I have a distance to get to, and square tiles that have a cost and length. EX: a 1 unit block that costs 1 unit to purchase.
So if I was trying to get 10 units away. I would require 10 of the 1 unit blocks at that point for a total cost of 10.
So another example would be a distance of 10 units away except I have two tiles to pick from of [1,1], [5,4], [x,y], x = length, y = cost.
The cheapest cost would be 8, (2 of 5 blocks = 10 distance).
So, at first I thought this would be a shortest path problem, but seeing how I can re-use tiles that didn't work out the best.

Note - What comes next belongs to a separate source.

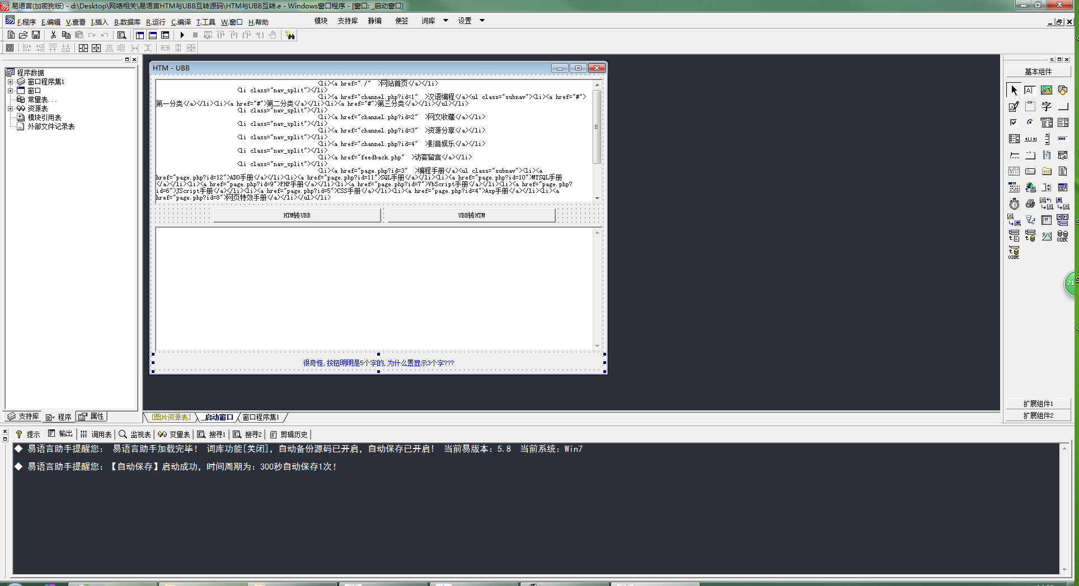Expand the 资源表 tree node

pos(10,108)
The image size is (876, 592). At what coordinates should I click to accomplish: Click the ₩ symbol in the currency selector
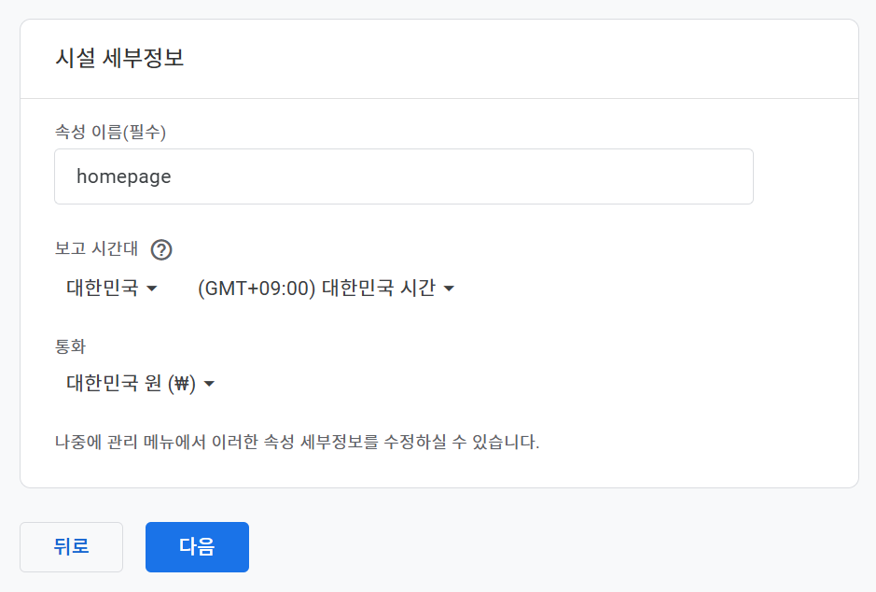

I then tried to implement a rod-cutting algorithm, using the length of the rod as distance and the price for the length of cuts. This algorithm though kept trying to maximize the distance, which wasn't what I wanted.
My final method, was to divide the cost by length for each tile to find the most cost efficient tile (shown below). This worked for about 9% of my unit-tests, it was failing most because it couldn't see that it might be more cost effective to use a more expensive tile, etc.
I started with a greedy algorithm using cost / length for most efficient cost tiles, when I couldn't get that to work. I moved towards a dynamic programming algorithm using the cutting rod example.
This required a lot of hacky work, since I didn't really want the maximized value via cutting. I wanted the minimal cost value of that distance, though it also only had about a 2% success rate.
I then went into recursion, with help from another tip. Using a tiny little Tile class to help me pass variables around, this had lots of success with my self test values, but once again only had a 10% success rate.
So after trying DFS, Rod-Cutting, Recursion, and Dynamic Programming. I am lost. Did I overlook one of these algorithms?